Excerpted text

--------------------------------------------------

What we have now is a set of "meaningful identifiers" which we call "standard names" that map onto definitions which accurately describe quantities (and units).
It so happens we have a method of constructing our meaningful identifiers that is creaking at the seams - we all moan about how long it takes to get a standard name through the system, and that's with two people working lots of hours on it, one of whom does it in the dead of night (he must do, because he has a day job as well, and I've seen some of his email times :-).
The list of these identifiers is already long, and the solution Steve suggests ("let's produce an ontology") is a good one. It has my whole hearted support, but it doesn't address the issue of long term development of new standard names, and it does imply that that the identifier eventually becomes less important than the relationships and the definitions (and an abbreviation for that definition, which we might get from the common concept).
Common concept addresses quite a lot of concerns (me, I think it's rather more than a small sub-community, but I don't mind the description :-), but it doesn't address them all.
I do think Chemistry is going to make life difficult, but as I tried to imply, just the shear number of new groups bringing new requirements is going to break this endeavour if we carry on. CCMVal I think was rather typical, they came to use with a lot of new names, and wanted them handled quickly. Well, we managed just about, but what if we had two or three groups at once (as I fully expect next year)?
So what I think is that if we carry on investing all our effort in agreeing the "meaningful identifier" instead of agreeing on the "definition it points to", CF will eventually grind to a stop ... which leads me to trying to introduce hierarchy earlier in the process, allowing us to abstract away some of the agony and spend time concentrating on a smaller part of the problem each time. I'm sure that'll be the way to go with chemistry, and in the longer run, for CF standard names in general. Common concept will help with some of this, but not all.

--------------------------------------------------

(Page and screen pointing data)
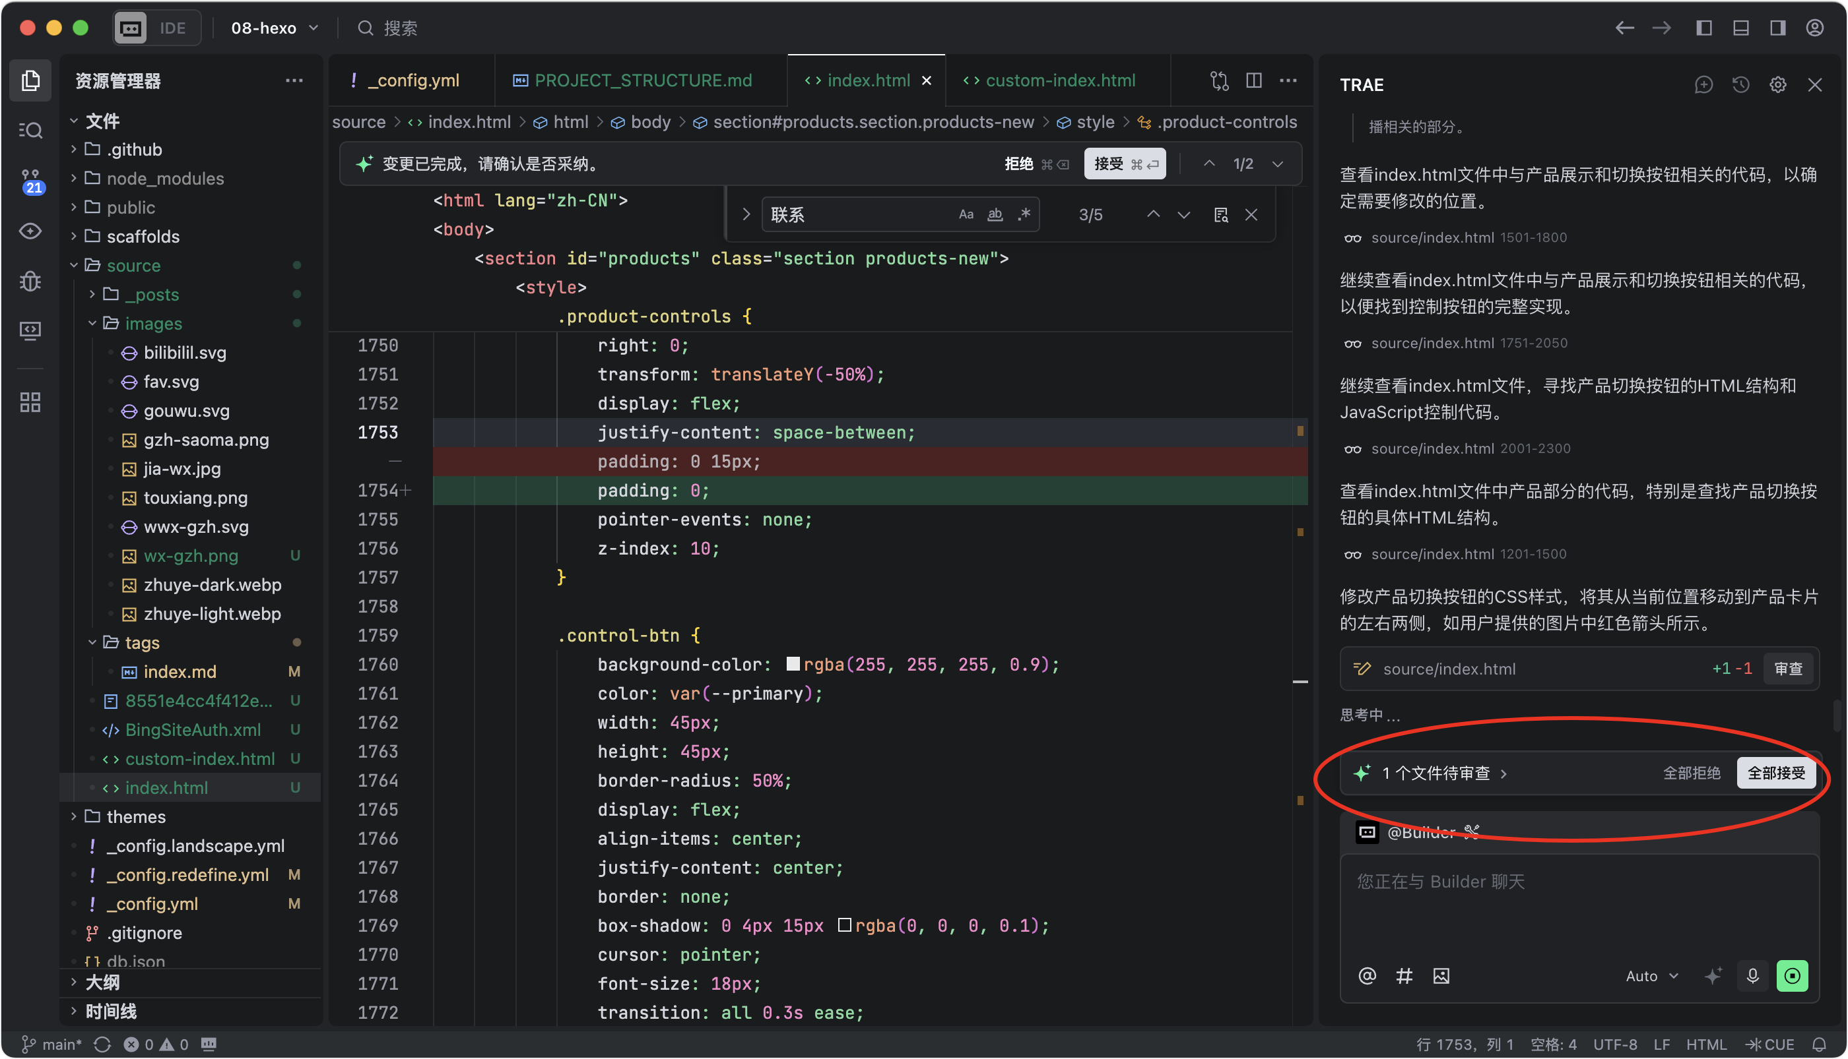The image size is (1848, 1059).
Task: Click the white rgba color swatch on line 1760
Action: (x=793, y=663)
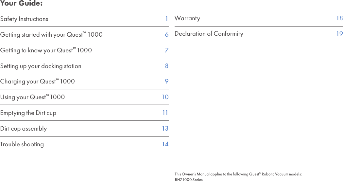
Task: Go to Emptying the Dirt cup section
Action: [28, 113]
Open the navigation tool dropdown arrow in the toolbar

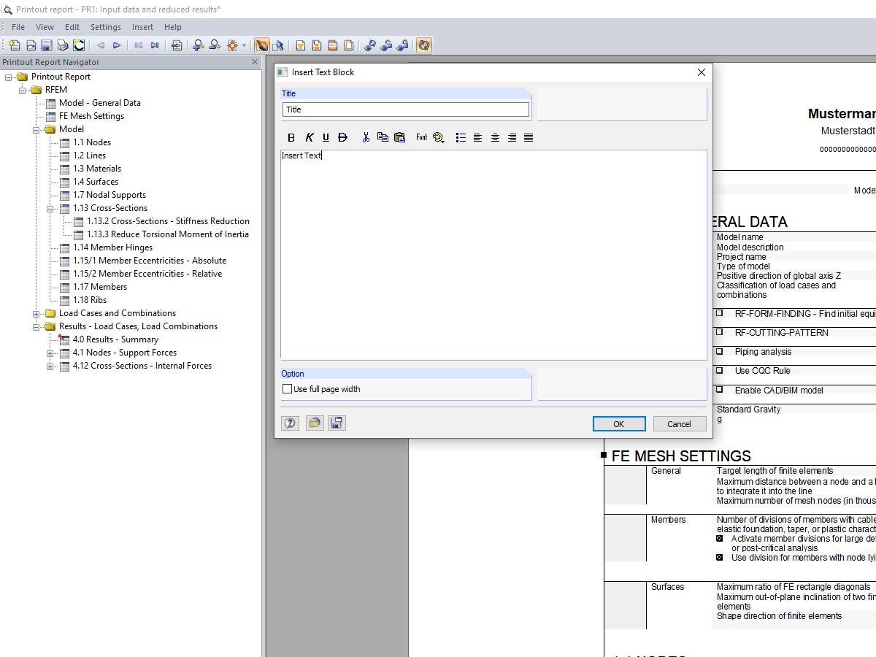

--------------------------------------------------

Do this
Reproduce the passage on CF standard names verbatim, starting at "The list of" and ending at "address them all.". This material has no connection to the passage on CF standard names.

Exercise response
The list of these identifiers is already long, and the solution Steve suggests ("let's produce an ontology") is a good one. It has my whole hearted support, but it doesn't address the issue of long term development of new standard names, and it does imply that that the identifier eventually becomes less important than the relationships and the definitions (and an abbreviation for that definition, which we might get from the common concept).
Common concept addresses quite a lot of concerns (me, I think it's rather more than a small sub-community, but I don't mind the description :-), but it doesn't address them all.